# What needs to be done
Copy out exactly, and only, the lines from the one containing "The width and" through the end of the entries. No pictures.

# Provided records

*** Begin section ***

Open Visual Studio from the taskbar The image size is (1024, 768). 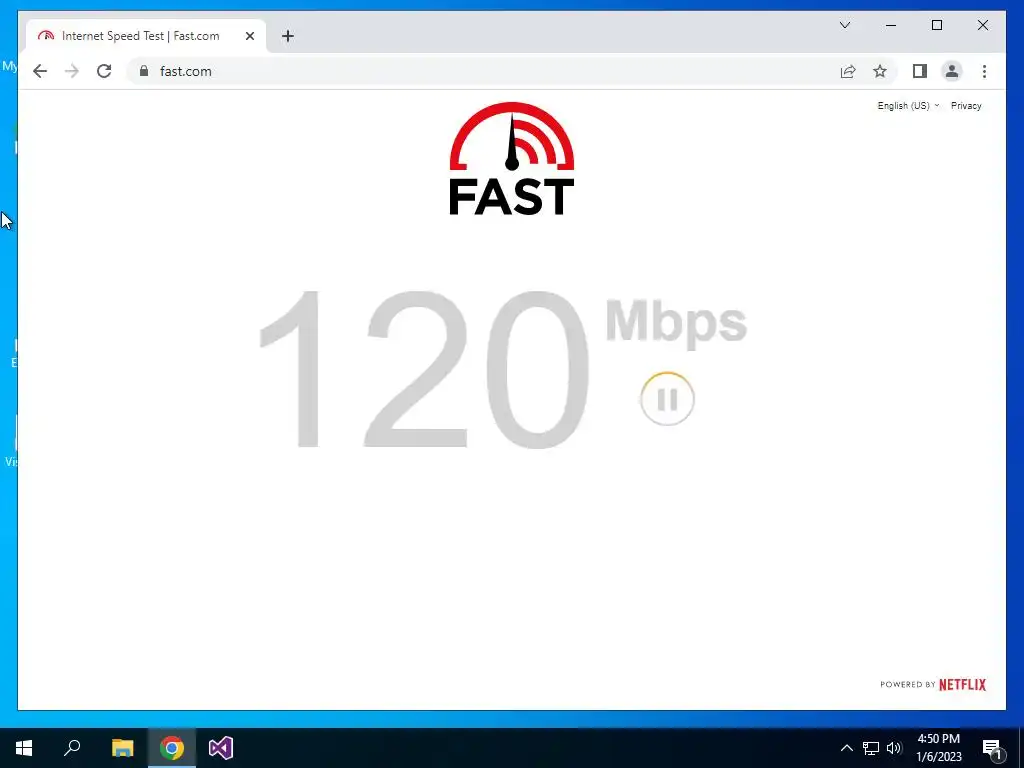click(x=221, y=748)
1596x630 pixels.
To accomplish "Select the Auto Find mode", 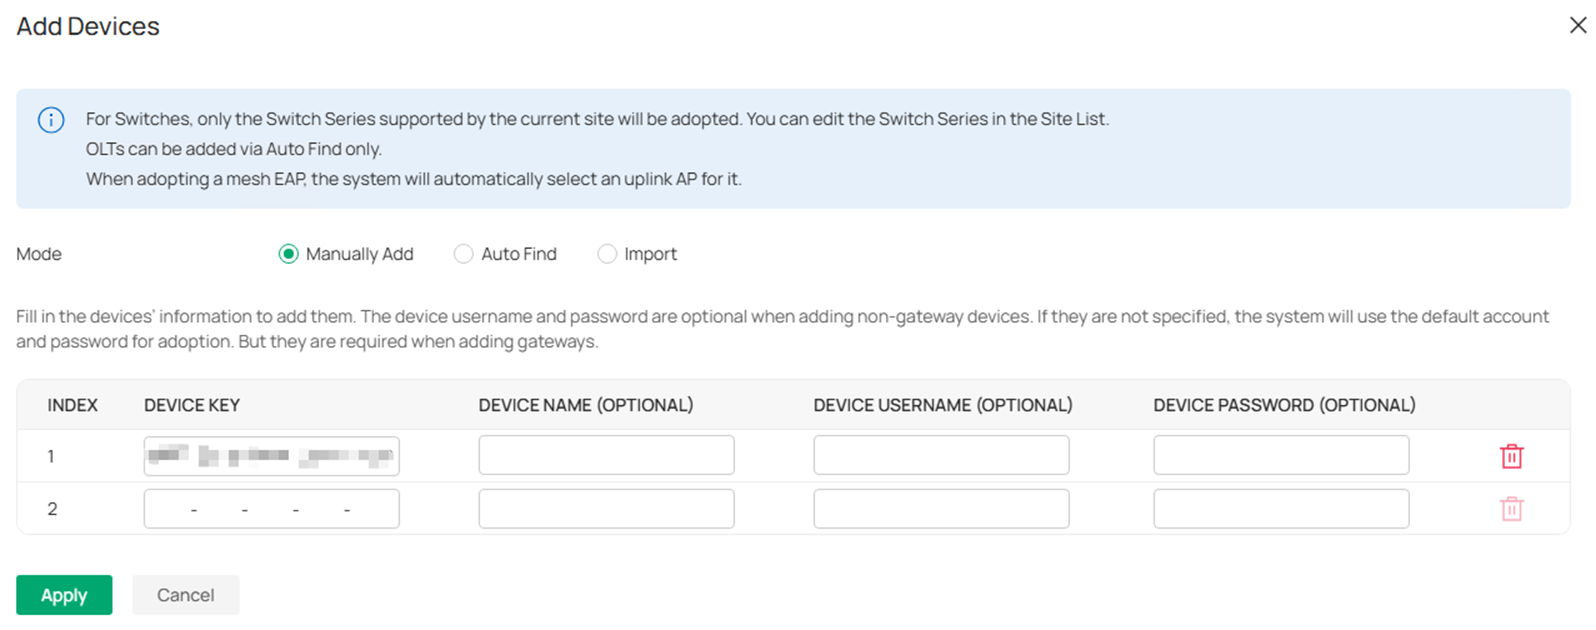I will pyautogui.click(x=463, y=254).

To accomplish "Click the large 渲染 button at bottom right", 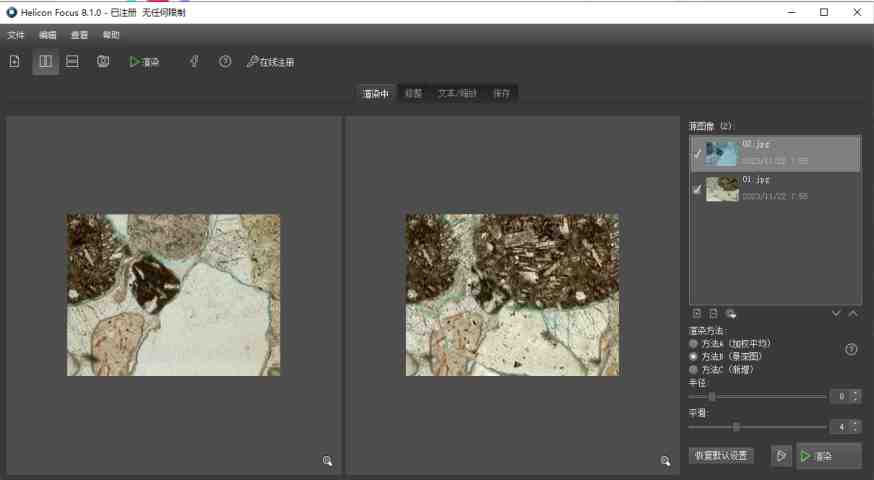I will (828, 456).
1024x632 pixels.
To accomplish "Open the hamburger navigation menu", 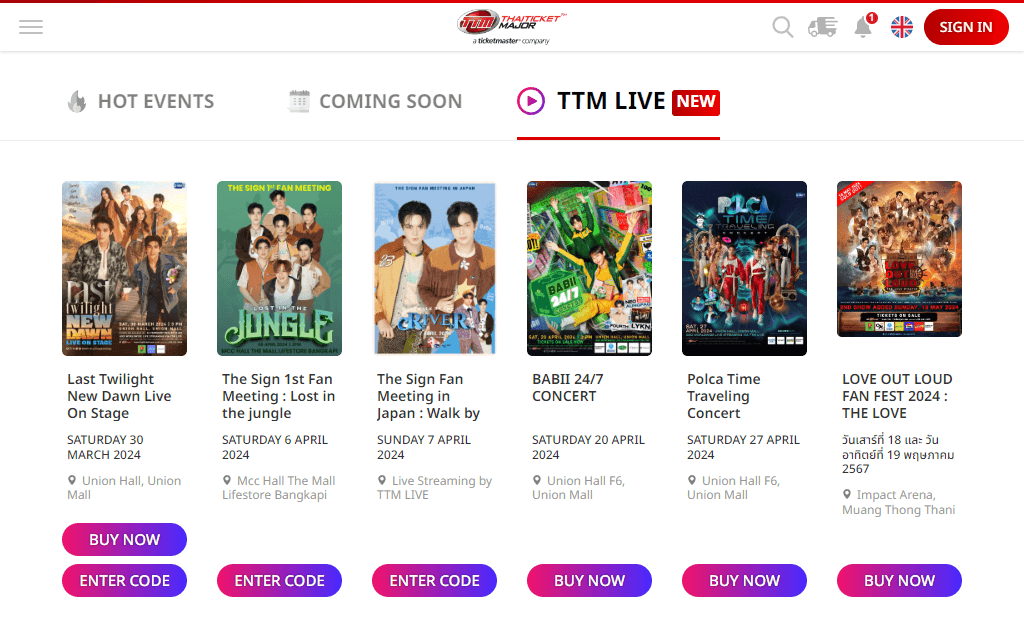I will [31, 27].
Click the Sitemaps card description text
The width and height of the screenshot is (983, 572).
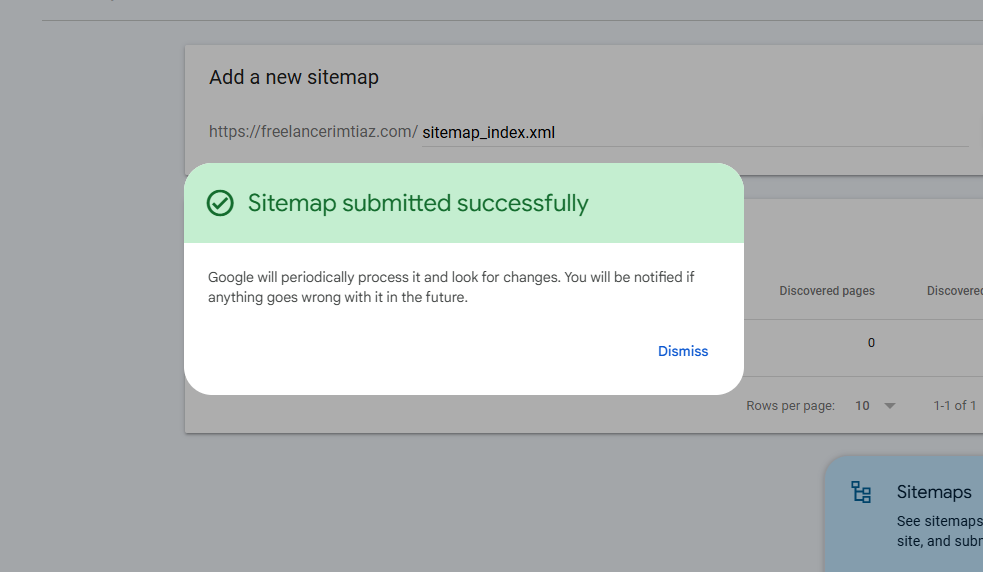point(938,531)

*** End section ***

# Answer section
The width and height of the screenshot is (983, 572).
point(938,531)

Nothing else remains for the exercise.